The peer tracker is a PHP script that I am hosting on my website. When the script is loaded (and your IP is provided in the "?ip=" query string), the script returns the IP address of a random node that is also connected to the NodeChan network. Your IP is also added to the database, so other users can add you as a peer. When you click the "Peers->"Get Peer From Tracker" main menu option, the client automatically does all of this and then adds the retrieved peer to your peer list.
IP addresses in the peer tracker time out if they are not heard from for 10 minutes and are removed from the database.
The peer tracker is the only part of the NodeChan system that could be considered somewhat "centralized", but it is also completely optional. Users could share their IP addresses and connect directly to one another, forming their own small networks without ever interacting with a traditional web server.
Users could create their own peer trackers by hosting their own PHP scripts that behave similarly to the described behavior. Then simply provide the URL of your tracking script (including the query string "?ip=") when prompted by NodeChan. Maybe your tracker could have a whitelist and only let your friends in, or some other interesting properties.
If the argument "-local" is included when NodeChan is run, you will be able to connect to peers on your local network (192.168.1.*). UPnP port mapping will not be enabled, and you will not be able to retrieve any peers from the peer tracker. You will not be able to connect to any peers outside of your local network.
While NodeChan is already almost completely functional, it is not finished, nor is it particularly pretty or user-friendly. We are seeking contributors to help improve existing code and implement new features.
A few planned features include:
- Improvements to the graphical interface
- Security features, such as end-to-end encryption, etc.

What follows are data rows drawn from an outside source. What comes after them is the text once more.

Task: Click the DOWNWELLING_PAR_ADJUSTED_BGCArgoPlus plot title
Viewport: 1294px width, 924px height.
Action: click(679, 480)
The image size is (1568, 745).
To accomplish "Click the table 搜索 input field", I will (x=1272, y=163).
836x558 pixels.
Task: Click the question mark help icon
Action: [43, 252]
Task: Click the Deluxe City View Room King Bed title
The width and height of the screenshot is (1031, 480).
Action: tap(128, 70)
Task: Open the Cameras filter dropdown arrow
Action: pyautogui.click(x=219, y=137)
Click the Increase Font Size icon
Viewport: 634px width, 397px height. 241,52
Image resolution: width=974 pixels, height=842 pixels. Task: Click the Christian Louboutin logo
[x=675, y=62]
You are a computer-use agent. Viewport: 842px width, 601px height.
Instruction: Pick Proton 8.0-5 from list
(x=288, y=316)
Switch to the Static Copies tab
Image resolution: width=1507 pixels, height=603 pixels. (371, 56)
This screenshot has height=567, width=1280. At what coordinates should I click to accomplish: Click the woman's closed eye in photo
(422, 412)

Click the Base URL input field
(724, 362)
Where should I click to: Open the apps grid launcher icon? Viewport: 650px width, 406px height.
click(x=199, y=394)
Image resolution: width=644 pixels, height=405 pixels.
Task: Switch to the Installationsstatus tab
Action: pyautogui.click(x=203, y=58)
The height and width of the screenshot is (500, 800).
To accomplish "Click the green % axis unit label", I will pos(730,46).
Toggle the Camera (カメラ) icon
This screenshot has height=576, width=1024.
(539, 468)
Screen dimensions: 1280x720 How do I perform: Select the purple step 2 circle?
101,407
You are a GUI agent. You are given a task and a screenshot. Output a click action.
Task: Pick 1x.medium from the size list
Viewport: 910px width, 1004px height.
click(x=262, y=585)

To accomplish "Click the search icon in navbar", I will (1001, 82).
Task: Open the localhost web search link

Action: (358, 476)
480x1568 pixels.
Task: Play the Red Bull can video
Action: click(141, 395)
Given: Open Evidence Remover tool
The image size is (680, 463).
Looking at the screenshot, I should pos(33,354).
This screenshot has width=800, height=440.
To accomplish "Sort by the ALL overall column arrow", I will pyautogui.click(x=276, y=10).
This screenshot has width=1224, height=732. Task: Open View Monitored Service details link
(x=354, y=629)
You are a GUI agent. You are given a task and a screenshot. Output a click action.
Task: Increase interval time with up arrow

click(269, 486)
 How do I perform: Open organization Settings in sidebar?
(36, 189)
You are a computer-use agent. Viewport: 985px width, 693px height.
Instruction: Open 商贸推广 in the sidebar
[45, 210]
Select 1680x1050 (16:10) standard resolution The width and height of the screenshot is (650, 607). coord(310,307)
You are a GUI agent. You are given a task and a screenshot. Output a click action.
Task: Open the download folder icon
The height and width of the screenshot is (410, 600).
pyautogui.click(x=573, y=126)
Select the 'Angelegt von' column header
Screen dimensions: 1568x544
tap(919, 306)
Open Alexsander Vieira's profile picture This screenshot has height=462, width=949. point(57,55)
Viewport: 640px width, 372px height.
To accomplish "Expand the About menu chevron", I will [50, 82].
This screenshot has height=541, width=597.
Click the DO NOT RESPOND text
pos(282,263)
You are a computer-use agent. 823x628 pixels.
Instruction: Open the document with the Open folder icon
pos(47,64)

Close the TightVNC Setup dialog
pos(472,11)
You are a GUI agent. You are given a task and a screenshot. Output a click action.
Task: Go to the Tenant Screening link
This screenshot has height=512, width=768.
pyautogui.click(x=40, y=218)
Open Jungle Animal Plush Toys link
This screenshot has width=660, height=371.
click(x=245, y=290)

- More social features, such as direct messaging thread participants
- Longer messages than 256 characters
- Support for attaching images to posts
If you would like to contribute, whether in terms of feature development, code refactoring, documentation, or otherwise, feel free to send a pull request! If there is a feature that you would like to see implemented, or a bug you would like to see fixed, create an issue! I will review all of these as quickly as possible.
NodeChan is not perfect, and there are some issues that we will need to address as the project grows.
There are a lot of security concerns. Messages are currently not encrypted, and peers are added based on IP address. As a result, it is recommended to route your connection to NodeChan through a proxy or VPN.
The current post-propagation scheme could lead to situations where users become isolated from the network, and posts may not reach them. It will be important to implement more techniques ensuring that posts are propagated evenly and reliably across the network.
There are no moderators on NodeChan. By its very nature, it would be impossible to centrally moderate. Therefore, procedures should be developed that enable users to self-moderate and hide content that they find overly abusive or annoying. IP block lists, personal word filters, and other techniques could be used to allow users to hide content they don't like.